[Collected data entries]
--*--
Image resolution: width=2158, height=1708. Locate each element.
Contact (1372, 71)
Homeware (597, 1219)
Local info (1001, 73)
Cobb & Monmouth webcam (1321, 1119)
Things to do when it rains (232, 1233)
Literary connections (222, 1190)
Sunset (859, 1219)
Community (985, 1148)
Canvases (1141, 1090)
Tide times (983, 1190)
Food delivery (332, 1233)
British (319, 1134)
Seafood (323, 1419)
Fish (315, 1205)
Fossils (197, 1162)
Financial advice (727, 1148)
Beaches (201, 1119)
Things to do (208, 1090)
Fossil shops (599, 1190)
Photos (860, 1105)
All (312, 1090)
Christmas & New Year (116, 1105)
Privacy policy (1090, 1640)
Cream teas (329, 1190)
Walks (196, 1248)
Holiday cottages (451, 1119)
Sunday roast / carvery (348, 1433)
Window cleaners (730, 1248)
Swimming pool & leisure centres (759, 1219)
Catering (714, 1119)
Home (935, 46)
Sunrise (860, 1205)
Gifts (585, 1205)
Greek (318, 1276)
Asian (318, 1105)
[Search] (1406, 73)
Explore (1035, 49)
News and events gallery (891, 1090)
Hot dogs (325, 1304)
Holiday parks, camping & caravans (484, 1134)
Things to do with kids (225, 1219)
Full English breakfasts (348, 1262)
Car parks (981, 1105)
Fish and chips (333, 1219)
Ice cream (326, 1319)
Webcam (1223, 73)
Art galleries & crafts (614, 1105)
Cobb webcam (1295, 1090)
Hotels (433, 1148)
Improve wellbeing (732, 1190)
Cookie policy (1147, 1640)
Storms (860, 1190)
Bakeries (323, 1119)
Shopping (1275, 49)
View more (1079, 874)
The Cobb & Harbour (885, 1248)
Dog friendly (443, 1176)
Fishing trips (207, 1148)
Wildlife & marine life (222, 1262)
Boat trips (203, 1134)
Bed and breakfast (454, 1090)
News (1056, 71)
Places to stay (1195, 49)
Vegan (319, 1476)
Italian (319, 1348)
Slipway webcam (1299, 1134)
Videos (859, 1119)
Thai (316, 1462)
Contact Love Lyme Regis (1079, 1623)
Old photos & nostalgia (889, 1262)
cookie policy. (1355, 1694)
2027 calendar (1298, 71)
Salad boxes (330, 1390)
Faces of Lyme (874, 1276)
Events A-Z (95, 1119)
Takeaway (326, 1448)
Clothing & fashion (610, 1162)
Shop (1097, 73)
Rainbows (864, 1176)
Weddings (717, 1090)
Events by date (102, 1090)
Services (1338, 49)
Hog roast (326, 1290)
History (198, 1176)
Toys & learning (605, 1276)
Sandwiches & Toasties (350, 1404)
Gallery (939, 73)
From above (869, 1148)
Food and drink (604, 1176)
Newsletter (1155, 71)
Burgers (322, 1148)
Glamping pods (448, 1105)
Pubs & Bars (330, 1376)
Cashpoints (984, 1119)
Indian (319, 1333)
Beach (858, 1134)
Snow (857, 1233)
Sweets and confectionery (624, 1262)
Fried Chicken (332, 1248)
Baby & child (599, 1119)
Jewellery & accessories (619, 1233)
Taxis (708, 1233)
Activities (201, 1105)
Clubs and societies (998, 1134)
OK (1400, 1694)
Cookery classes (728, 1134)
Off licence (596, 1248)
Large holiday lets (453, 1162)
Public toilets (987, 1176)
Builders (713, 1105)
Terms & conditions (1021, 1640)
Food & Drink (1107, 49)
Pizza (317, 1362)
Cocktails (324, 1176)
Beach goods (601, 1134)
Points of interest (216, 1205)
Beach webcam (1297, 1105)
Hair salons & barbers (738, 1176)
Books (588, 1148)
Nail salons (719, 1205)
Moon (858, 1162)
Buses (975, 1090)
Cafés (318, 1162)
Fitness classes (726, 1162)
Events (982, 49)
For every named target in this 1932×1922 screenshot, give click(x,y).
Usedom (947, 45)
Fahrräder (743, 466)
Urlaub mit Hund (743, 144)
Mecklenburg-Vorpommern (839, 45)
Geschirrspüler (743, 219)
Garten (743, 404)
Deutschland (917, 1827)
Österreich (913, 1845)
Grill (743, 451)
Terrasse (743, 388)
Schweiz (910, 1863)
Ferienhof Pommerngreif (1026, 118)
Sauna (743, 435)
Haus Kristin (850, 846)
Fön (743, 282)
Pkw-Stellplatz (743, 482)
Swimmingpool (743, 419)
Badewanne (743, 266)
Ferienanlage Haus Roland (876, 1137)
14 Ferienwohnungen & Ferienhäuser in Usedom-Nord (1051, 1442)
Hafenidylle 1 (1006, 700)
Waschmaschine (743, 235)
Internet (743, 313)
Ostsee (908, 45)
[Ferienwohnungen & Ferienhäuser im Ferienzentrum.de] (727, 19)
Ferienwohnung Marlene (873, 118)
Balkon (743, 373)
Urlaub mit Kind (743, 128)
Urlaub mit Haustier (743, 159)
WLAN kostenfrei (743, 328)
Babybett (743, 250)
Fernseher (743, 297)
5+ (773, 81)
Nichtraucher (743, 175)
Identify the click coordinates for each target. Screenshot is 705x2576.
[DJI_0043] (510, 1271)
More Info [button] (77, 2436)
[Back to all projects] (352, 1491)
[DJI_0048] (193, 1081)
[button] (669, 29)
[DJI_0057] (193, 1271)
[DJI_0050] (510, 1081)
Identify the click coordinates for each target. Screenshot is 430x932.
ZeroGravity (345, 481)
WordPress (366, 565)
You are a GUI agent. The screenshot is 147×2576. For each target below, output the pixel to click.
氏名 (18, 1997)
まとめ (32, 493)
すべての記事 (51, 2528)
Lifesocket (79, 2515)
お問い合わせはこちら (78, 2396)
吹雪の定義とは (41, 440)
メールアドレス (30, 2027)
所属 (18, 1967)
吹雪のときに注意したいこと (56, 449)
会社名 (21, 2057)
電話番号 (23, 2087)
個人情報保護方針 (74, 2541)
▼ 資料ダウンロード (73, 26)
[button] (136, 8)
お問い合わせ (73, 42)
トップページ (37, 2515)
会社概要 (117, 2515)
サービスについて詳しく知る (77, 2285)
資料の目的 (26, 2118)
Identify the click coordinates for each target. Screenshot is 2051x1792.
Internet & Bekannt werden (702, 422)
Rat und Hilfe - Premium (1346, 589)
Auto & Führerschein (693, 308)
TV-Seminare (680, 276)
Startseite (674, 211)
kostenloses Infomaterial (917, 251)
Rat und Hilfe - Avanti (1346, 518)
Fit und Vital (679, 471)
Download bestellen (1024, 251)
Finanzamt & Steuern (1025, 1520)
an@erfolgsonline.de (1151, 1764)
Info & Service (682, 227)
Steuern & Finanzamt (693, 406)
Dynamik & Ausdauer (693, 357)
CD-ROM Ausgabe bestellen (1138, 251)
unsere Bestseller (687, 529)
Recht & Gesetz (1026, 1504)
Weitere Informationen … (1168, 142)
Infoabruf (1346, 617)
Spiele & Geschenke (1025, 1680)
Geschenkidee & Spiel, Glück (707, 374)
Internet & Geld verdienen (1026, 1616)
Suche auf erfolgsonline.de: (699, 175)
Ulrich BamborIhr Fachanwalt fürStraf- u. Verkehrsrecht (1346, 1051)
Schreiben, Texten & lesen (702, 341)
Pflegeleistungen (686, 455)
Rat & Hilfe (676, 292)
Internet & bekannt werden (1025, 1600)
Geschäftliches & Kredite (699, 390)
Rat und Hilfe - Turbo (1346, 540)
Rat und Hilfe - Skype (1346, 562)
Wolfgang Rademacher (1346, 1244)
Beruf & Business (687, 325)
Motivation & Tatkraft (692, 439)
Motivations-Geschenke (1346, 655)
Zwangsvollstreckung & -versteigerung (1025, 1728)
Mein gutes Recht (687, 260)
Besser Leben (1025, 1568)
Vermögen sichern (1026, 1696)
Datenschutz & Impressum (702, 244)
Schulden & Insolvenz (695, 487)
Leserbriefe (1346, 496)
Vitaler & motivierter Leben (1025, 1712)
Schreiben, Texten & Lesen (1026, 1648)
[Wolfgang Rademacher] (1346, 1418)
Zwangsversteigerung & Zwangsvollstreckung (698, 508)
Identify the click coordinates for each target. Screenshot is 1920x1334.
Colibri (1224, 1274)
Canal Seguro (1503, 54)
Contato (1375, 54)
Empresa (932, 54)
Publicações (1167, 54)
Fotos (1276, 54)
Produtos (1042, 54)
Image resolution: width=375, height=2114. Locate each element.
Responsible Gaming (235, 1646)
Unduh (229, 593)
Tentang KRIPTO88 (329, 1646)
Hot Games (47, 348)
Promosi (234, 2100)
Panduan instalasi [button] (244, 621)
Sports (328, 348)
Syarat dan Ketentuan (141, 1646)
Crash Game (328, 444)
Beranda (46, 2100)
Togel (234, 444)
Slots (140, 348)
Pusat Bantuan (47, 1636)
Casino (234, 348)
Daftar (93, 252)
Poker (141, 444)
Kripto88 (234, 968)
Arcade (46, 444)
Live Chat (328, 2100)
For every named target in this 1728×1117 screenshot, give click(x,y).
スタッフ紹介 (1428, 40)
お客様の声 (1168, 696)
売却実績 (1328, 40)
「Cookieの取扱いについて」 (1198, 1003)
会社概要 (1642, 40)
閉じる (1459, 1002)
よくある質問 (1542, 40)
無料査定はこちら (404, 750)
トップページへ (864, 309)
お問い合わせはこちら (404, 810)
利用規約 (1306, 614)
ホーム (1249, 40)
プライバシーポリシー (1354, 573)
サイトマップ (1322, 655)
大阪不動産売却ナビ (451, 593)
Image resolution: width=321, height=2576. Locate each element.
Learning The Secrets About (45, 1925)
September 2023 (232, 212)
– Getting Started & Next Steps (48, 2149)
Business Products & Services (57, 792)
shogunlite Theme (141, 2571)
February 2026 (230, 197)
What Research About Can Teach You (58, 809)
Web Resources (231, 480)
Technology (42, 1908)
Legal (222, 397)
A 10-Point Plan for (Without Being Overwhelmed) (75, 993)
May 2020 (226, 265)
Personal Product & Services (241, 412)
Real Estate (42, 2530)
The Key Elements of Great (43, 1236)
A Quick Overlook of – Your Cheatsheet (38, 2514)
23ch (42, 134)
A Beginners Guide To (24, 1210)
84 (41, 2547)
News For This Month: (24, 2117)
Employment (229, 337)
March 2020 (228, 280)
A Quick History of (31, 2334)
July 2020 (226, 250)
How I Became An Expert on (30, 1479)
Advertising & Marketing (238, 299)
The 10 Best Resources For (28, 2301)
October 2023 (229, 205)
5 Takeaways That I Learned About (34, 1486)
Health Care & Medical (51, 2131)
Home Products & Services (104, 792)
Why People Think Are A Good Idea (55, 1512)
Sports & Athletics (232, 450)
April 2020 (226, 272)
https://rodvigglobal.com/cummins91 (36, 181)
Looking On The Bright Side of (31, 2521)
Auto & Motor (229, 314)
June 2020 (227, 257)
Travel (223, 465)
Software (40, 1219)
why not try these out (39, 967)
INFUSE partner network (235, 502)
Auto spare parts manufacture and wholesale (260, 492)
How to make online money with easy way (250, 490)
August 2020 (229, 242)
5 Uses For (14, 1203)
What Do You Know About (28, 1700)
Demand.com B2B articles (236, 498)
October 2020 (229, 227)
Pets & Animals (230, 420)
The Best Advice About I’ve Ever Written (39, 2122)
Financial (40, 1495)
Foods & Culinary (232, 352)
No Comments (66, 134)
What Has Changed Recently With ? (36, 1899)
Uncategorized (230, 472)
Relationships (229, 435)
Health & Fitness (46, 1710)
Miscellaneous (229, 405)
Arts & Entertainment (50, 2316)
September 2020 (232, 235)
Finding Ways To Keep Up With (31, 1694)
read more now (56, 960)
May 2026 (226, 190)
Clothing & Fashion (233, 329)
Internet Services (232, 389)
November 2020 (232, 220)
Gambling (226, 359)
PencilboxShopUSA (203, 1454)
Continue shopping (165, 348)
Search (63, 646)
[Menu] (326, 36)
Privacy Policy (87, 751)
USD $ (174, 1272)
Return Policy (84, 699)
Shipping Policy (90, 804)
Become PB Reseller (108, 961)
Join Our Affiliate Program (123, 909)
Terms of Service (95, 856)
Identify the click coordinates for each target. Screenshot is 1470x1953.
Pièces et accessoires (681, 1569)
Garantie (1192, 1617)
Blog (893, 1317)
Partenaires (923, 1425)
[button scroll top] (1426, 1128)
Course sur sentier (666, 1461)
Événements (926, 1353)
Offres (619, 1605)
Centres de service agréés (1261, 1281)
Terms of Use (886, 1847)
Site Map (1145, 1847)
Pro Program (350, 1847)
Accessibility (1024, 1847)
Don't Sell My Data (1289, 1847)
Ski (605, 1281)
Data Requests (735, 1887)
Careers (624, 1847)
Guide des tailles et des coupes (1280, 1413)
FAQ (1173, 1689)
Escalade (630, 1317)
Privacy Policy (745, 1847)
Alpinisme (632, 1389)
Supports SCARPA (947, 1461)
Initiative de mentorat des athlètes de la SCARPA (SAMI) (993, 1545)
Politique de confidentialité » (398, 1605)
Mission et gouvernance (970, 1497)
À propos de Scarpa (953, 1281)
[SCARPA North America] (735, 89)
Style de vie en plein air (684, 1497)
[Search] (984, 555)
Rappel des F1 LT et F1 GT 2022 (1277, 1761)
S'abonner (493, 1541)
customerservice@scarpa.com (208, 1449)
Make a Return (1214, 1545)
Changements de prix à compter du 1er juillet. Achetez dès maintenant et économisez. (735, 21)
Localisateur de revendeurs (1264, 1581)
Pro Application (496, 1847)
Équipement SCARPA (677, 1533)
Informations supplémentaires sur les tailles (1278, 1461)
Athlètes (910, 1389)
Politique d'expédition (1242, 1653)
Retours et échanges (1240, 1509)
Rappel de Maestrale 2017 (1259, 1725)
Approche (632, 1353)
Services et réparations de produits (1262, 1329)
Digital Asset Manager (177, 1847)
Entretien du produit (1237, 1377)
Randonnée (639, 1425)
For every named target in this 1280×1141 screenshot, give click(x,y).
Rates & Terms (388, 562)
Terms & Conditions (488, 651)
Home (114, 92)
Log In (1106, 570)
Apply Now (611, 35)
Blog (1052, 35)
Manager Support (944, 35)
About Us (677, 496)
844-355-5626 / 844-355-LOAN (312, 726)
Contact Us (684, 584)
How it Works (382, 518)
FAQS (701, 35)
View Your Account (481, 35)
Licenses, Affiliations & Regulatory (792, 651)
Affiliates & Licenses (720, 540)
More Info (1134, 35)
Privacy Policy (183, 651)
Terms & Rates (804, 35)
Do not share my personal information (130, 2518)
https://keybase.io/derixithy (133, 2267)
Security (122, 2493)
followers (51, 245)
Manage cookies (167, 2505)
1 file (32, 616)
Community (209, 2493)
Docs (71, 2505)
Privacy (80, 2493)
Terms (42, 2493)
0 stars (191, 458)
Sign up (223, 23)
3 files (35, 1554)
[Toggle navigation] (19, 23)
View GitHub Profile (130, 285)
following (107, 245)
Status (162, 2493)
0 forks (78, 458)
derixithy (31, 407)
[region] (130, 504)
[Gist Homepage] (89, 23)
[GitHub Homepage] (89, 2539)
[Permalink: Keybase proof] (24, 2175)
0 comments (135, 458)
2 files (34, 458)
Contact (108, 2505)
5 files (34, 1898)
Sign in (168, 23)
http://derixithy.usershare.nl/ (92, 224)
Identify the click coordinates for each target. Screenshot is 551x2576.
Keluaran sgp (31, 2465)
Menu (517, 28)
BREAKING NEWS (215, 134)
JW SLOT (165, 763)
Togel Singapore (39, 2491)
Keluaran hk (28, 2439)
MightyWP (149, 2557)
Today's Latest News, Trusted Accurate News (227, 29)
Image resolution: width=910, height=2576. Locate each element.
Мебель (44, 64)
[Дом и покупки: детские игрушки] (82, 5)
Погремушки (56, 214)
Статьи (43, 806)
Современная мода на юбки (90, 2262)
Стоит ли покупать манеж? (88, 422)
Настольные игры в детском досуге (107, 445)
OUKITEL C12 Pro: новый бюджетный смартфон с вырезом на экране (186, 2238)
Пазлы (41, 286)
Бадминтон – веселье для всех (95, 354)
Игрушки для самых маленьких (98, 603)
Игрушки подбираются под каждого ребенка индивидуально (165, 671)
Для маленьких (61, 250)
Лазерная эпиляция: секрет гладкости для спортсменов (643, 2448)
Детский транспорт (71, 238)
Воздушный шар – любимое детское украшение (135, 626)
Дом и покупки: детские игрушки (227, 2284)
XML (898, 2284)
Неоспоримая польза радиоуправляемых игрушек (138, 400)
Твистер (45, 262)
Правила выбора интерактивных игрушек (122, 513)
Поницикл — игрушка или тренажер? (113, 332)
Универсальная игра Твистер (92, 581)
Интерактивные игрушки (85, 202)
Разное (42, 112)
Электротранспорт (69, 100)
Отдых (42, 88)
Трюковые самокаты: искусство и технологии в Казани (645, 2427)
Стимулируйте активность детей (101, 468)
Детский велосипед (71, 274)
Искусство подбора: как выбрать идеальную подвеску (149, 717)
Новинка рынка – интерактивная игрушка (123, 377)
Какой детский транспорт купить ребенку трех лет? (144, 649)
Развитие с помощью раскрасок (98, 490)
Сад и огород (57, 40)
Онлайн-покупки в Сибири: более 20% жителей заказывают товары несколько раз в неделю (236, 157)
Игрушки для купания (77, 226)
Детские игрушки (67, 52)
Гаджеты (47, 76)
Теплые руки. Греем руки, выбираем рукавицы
--*--
## Your objective
The entries above hold the needed span. Transcribe exactly the lines from the one with "トップページへ (864, 309)" to the one with "Miscellaneous (229, 405)", both included.

## Result of the exercise
トップページへ (864, 309)
お問い合わせはこちら (404, 810)
利用規約 (1306, 614)
ホーム (1249, 40)
プライバシーポリシー (1354, 573)
サイトマップ (1322, 655)
大阪不動産売却ナビ (451, 593)
Image resolution: width=321, height=2576. Locate each element.
Learning The Secrets About (45, 1925)
September 2023 (232, 212)
– Getting Started & Next Steps (48, 2149)
Business Products & Services (57, 792)
shogunlite Theme (141, 2571)
February 2026 (230, 197)
What Research About Can Teach You (58, 809)
Web Resources (231, 480)
Technology (42, 1908)
Legal (222, 397)
A 10-Point Plan for (Without Being Overwhelmed) (75, 993)
May 2020 (226, 265)
Personal Product & Services (241, 412)
Real Estate (42, 2530)
The Key Elements of Great (43, 1236)
A Quick Overlook of – Your Cheatsheet (38, 2514)
23ch (42, 134)
A Beginners Guide To (24, 1210)
84 (41, 2547)
News For This Month: (24, 2117)
Employment (229, 337)
March 2020 (228, 280)
A Quick History of (31, 2334)
July 2020 (226, 250)
How I Became An Expert on (30, 1479)
Advertising & Marketing (238, 299)
The 10 Best Resources For (28, 2301)
October 2023 (229, 205)
5 Takeaways That I Learned About (34, 1486)
Health Care & Medical (51, 2131)
Home Products & Services (104, 792)
Why People Think Are A Good Idea (55, 1512)
Sports & Athletics (232, 450)
April 2020 (226, 272)
https://rodvigglobal.com/cummins91 (36, 181)
Looking On The Bright Side of (31, 2521)
Auto & Motor (229, 314)
June 2020 (227, 257)
Travel (223, 465)
Software (40, 1219)
why not try these out (39, 967)
INFUSE partner network (235, 502)
Auto spare parts manufacture and wholesale (260, 492)
How to make online money with easy way (250, 490)
August 2020 (229, 242)
5 Uses For (14, 1203)
What Do You Know About (28, 1700)
Demand.com B2B articles (236, 498)
October 2020 (229, 227)
Pets & Animals (230, 420)
The Best Advice About I’ve Ever Written (39, 2122)
Financial (40, 1495)
Foods & Culinary (232, 352)
No Comments (66, 134)
What Has Changed Recently With ? (36, 1899)
Uncategorized (230, 472)
Relationships (229, 435)
Health & Fitness (46, 1710)
Miscellaneous (229, 405)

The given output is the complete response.